Snowflake is now capable of near real-time data ingestion, data integration, and data queries at an incredible scale. This article explains how Snowflake uses Kafka to capture real-time data, with results available on Tableau dashboards within minutes.
It summarises the challenges, the components needed, and why the traditional approach (the Lambda Architecture) is no longer a sensible strategy for delivering real-time data queries at scale.
Real-Time Data Requirements
The requirements include capturing, transforming, and analyzing data at a potentially massive velocity in near real-time. This involves capturing data from millions of electronic sensors and transforming and storing the results for real-time analysis on dashboards. The solution must minimize latency – the delay between a real-world event and its impact on dashboards- by a few minutes.
Typical applications include: -
Monitoring Machine Sensors: Using embedded sensors in industrial machines or vehicles. For example, Progressive Insurance uses real-time speed data to help analyze customer behavior and deliver appropriate discounts. Logistics giant FedEx uses similar technology, SenseAware, to provide near real-time parcel tracking.
Fraud Detection: To assess the risk of credit card fraud before authorizing or declining the transaction. This can be based upon a simple report of a lost or stolen card or, more likely, an analysis of aggregate spending behavior aligned with machine learning techniques.
Customer Sentiment Analysis: Used by many retail operations, this involves capturing and analyzing social media feeds, including Twitter and Facebook. In addition to the velocity challenge, the data is provided in JSON format, and the structure is likely to change over time.
What's the Problem?
The primary challenge for systems architects is the potentially massive throughput required, which could exceed a million transactions per second. NoSQL databases can handle the data velocity but have the disadvantages associated with a lack of SQL access, no transaction support, and eventual consistency. Finally, they don't support flexible join operations, and analytic query options are limited or non-existent. This means you can quickly retrieve a key-value pair for an event, but analyzing the data is a severe challenge.
However, it doesn’t stop there.
Real-time Components
The diagram above illustrates the main architectural components needed to solve this problem. This includes:
Data Capture
High-Velocity Data Capture: The ability to capture high-velocity message streams in hundreds of megabytes per second from multiple data sources.
Message Queuing: We can expect short-term spikes in data volume, which implies a message-handling solution to avoid scaling up the entire solution in the worst-case scenario.

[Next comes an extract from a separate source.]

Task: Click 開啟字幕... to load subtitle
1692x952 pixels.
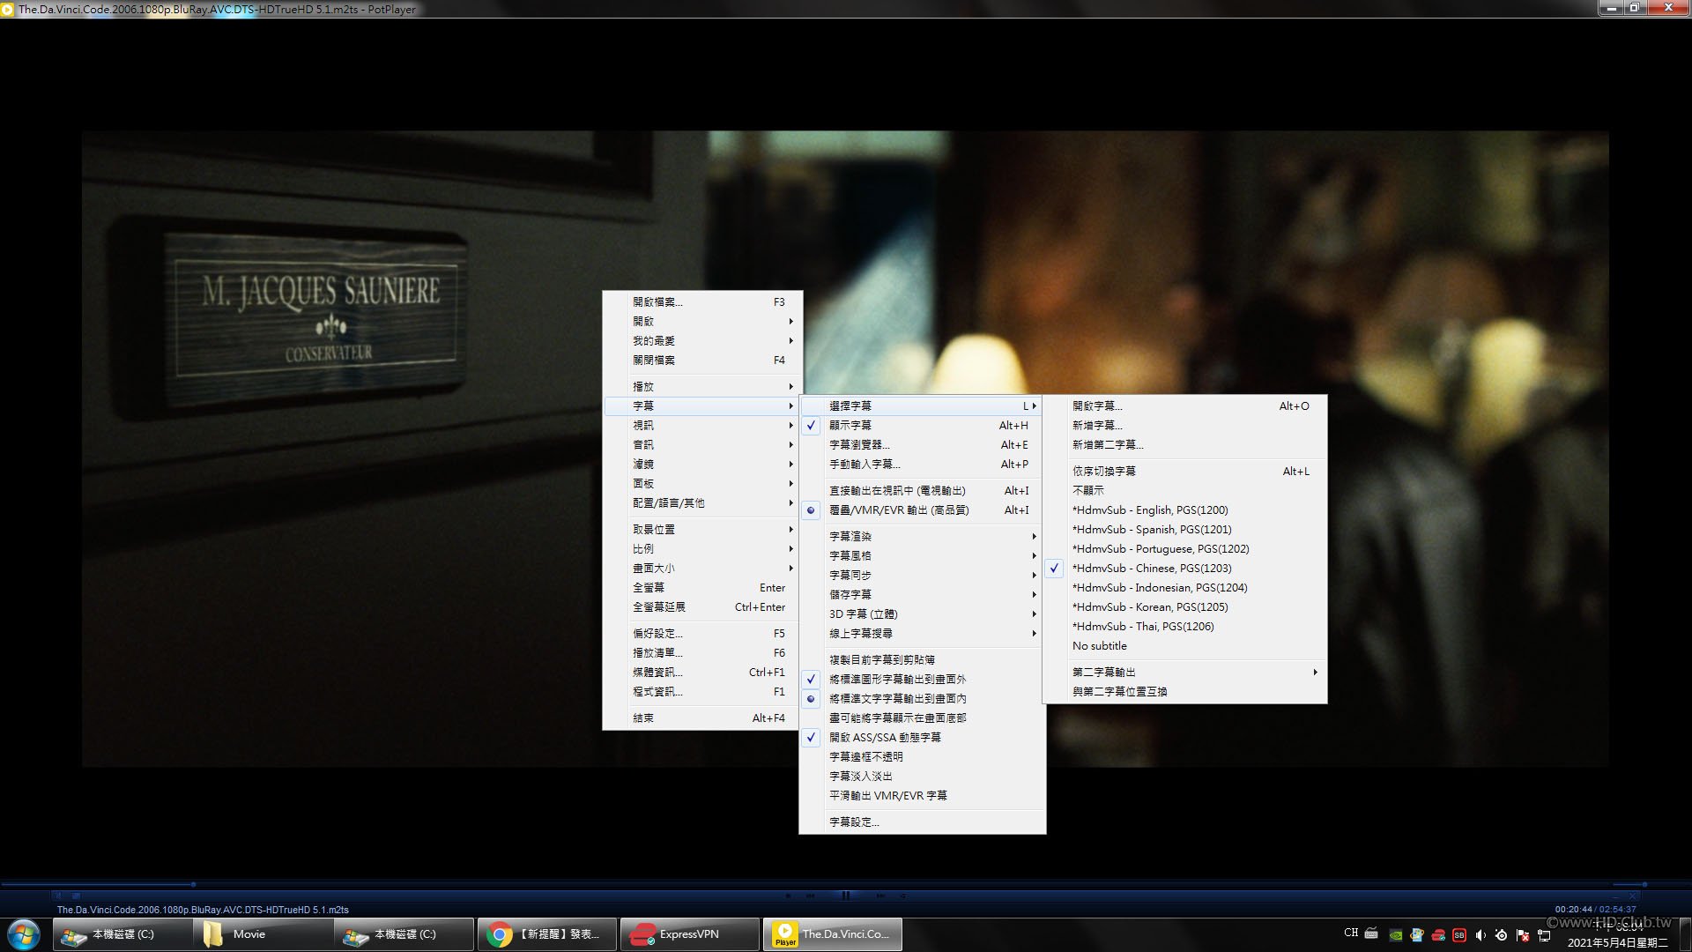Action: (x=1184, y=406)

Guaranteed message delivery implies a scale-out, fault-tolerant, highly available solution that gracefully handles individual node failure and guarantees message delivery.

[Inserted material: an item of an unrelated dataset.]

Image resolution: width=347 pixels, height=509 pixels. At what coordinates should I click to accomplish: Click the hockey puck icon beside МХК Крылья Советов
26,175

Architectural Separation: Decouple the source systems from the messaging, transformation, and data storage components. Ideally, the solution should allow independent scaling of each component in the stack.
Transformation
Data integration: The transformation process must almost certainly combine real-time transaction streams with existing reference data from databases and other data sources. The solution must, therefore, provide excellent data source connectivity and seamless integration with other sources.
Guaranteed once-only processing: The transformation process needs to be resilient to failure and re-start operations, effectively guaranteeing that every message will be processed once only.

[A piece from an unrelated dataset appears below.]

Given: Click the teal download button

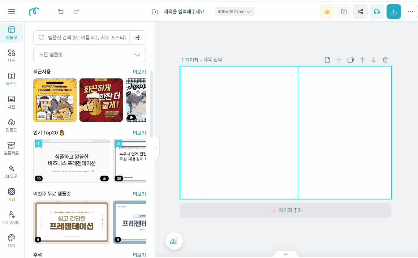Looking at the screenshot, I should [x=393, y=11].
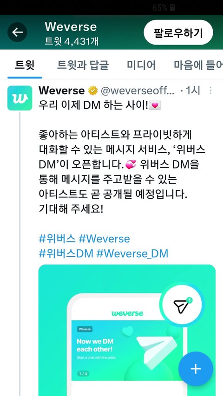
Task: Open the #위버스DM hashtag link
Action: [66, 253]
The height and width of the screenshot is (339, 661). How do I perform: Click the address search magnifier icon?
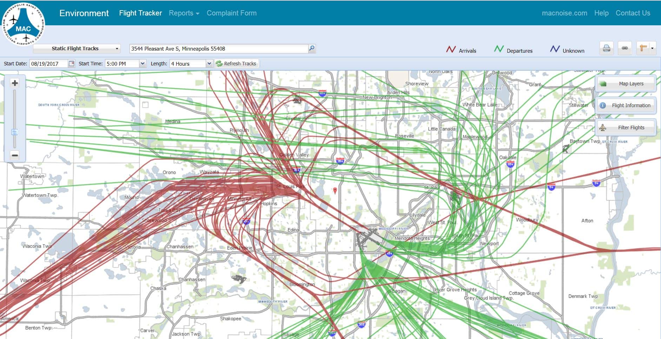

Massively Scalable: While the data capture component will help smooth out massive spikes in velocity, the solution must transparently scale to deal with regular and unexpected workloads.
Storage and Analytics
Unlimited Data Storage: The data storage solution must be capable of accepting, processing, and storing millions of transactions, ideally in a single repository. This implies an almost unlimited data storage capacity, combining Data Lake and analytics capability on a single platform.
Dashboard Connectivity: The solution must support open connectivity standards, including JDBC and ODBC, to support Business Intelligence and dashboards. Capturing data is of little value if it cannot be analyzed.
Want to learn more from a Snowflake Expert? Click on the image below for training from Analytics Today.
The Traditional Solution
The diagram above illustrates a typical architecture referred to as the Lambda Architecture, which includes a speed layer to process data in real time and a batch layer to produce an accurate historical record. In essence, this splits the problem into two distinct components, and the results are combined at query time in the Serving Layer to deliver results.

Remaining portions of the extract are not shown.